### The problem:
Each line from the one containing "You are a GUI" to the end of the data must be copied exactly, the first and last included; no other lines and no pictures belong in the copy.

□ □ □ □ □ □ □

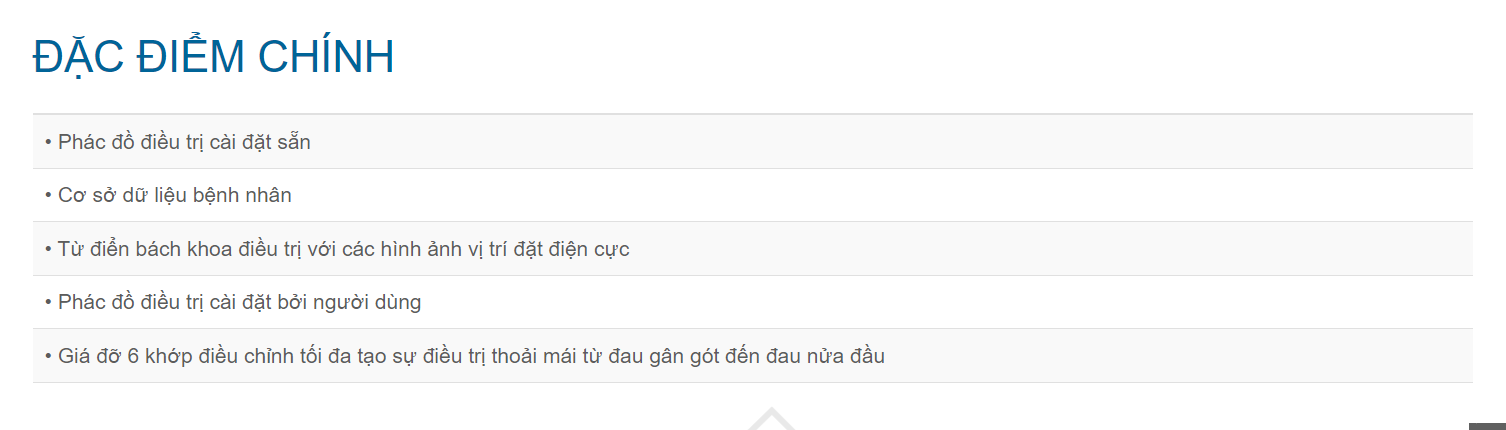Click bullet before Phác đồ điều trị cài đặt sẵn
Screen dimensions: 1506x430
point(48,143)
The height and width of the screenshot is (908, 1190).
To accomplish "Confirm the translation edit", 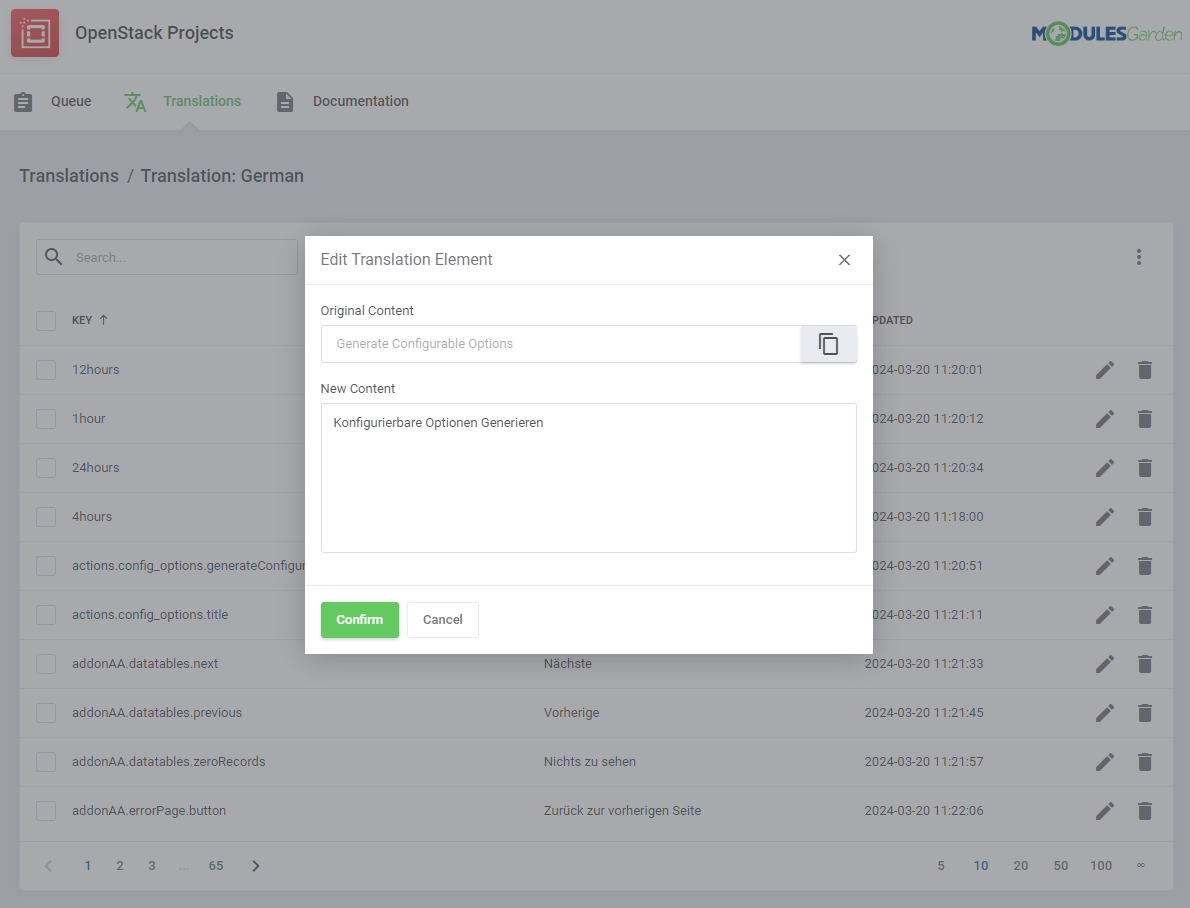I will pos(359,619).
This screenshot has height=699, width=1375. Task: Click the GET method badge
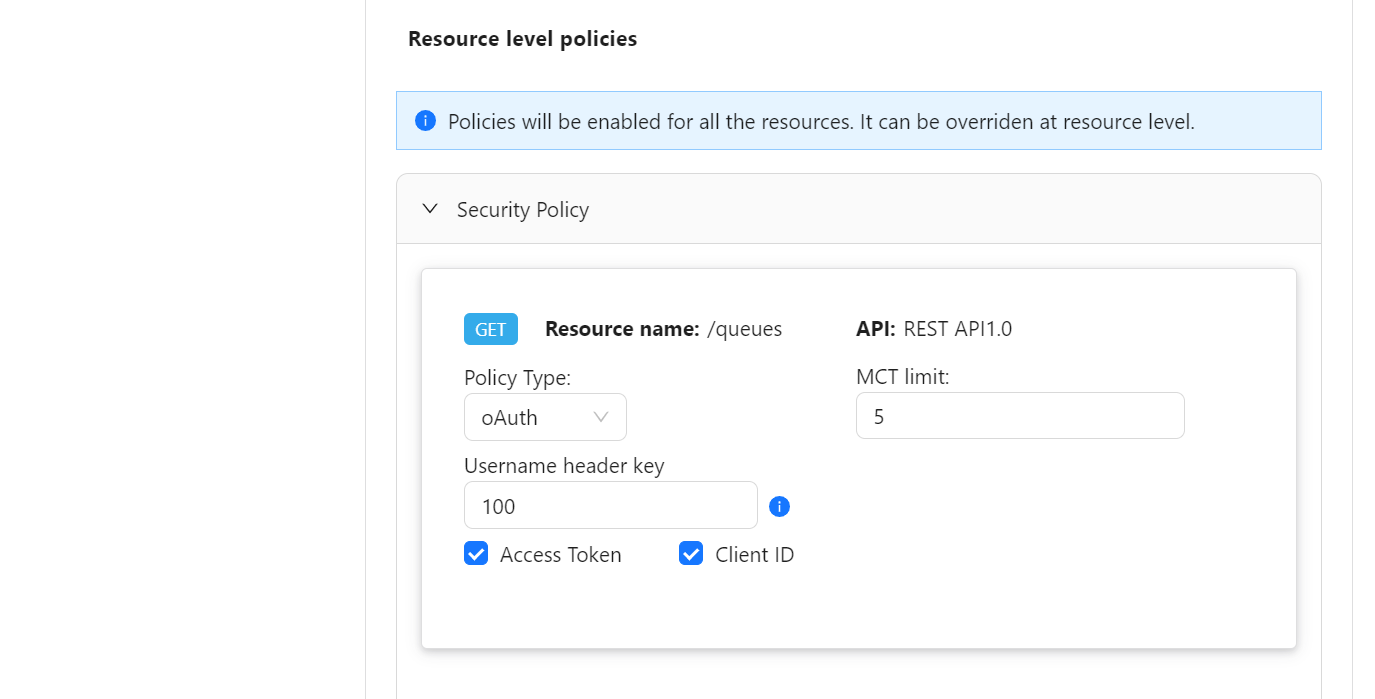tap(490, 328)
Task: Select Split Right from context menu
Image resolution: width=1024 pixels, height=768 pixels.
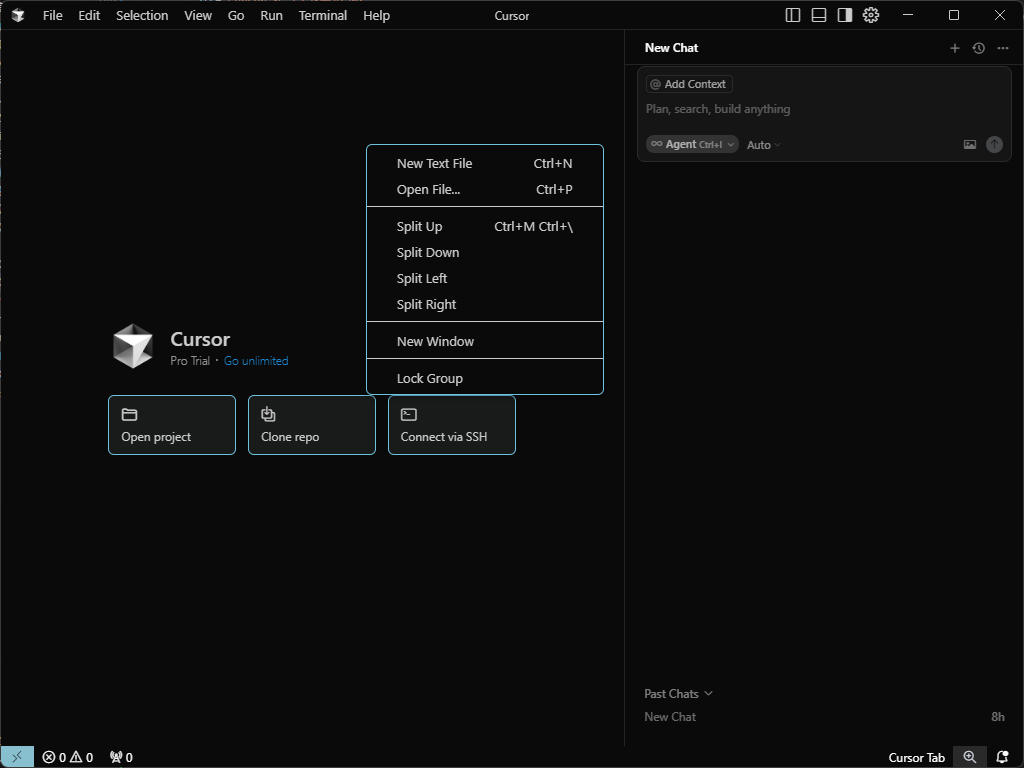Action: pos(426,305)
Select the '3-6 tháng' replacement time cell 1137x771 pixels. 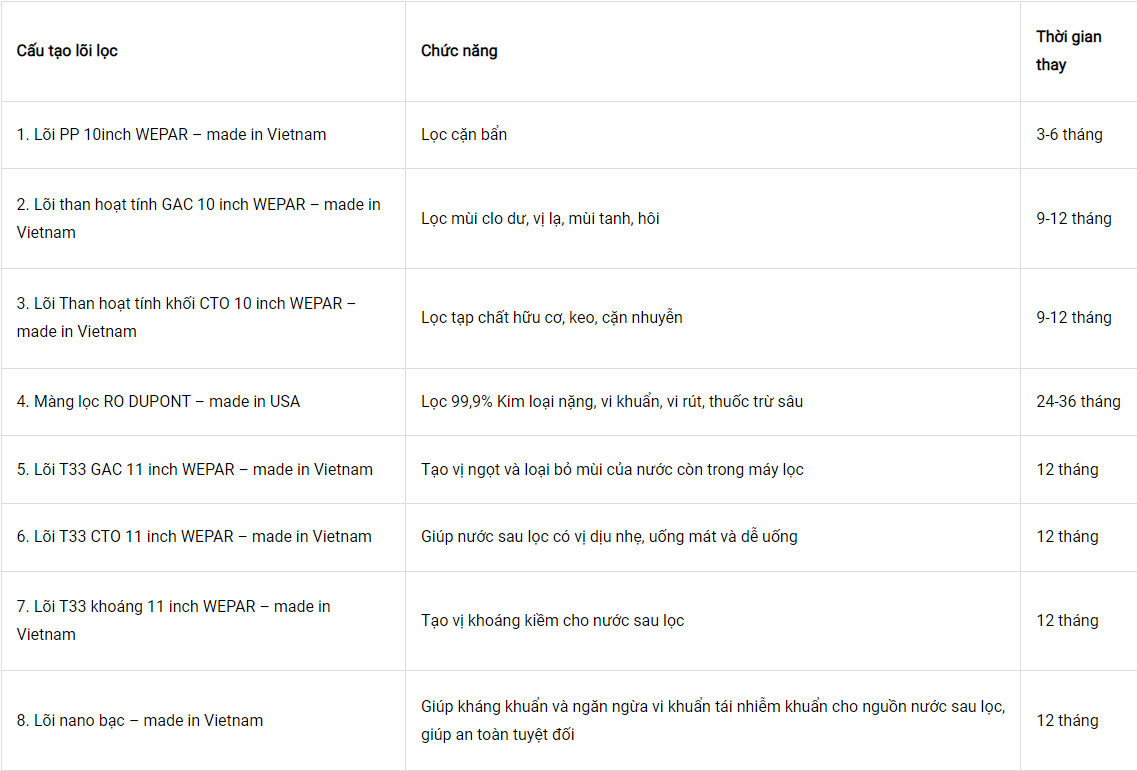[x=1069, y=135]
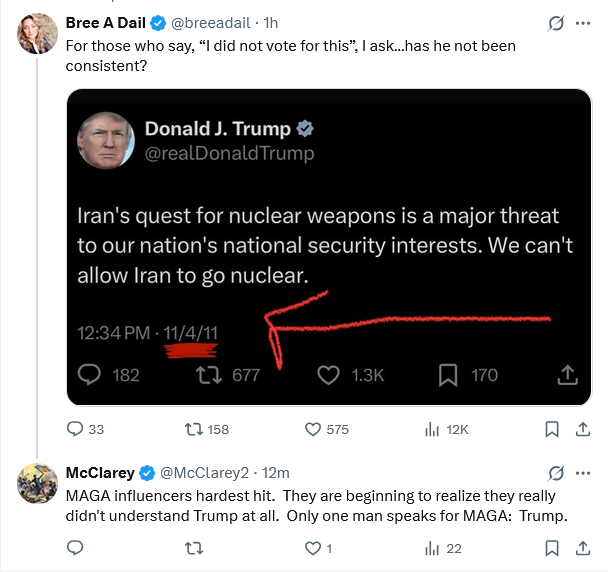Image resolution: width=608 pixels, height=572 pixels.
Task: Open more options on Bree's tweet
Action: tap(583, 21)

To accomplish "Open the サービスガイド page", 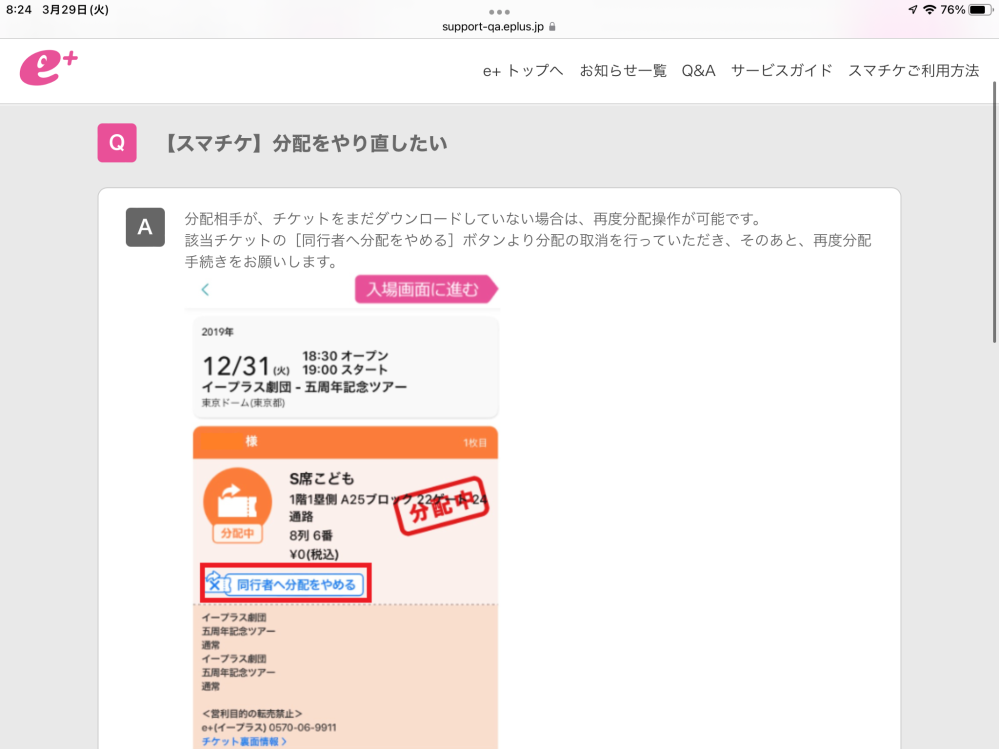I will pos(781,71).
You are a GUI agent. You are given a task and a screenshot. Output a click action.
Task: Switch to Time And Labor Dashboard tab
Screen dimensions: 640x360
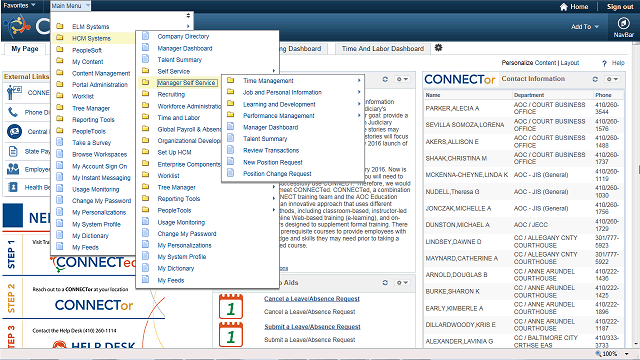point(383,49)
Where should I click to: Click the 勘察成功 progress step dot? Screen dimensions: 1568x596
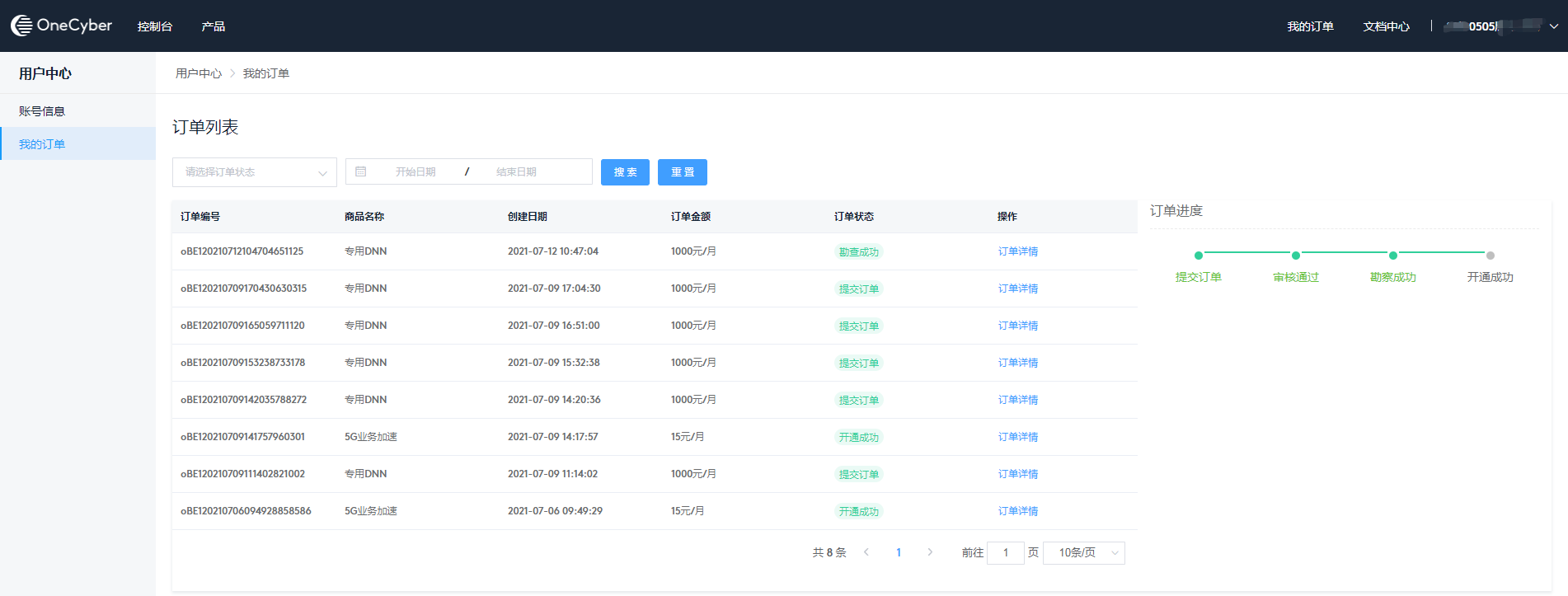pyautogui.click(x=1392, y=256)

□ □ □ □ □ □ □

### Answer area:
You are a GUI agent. You are given a task and a screenshot. Output a click action.
Task: Switch to Time And Labor Dashboard tab
Screen dimensions: 640x360
point(383,49)
Where should I click to: Click the 勘察成功 progress step dot? Screen dimensions: 1568x596
pyautogui.click(x=1392, y=256)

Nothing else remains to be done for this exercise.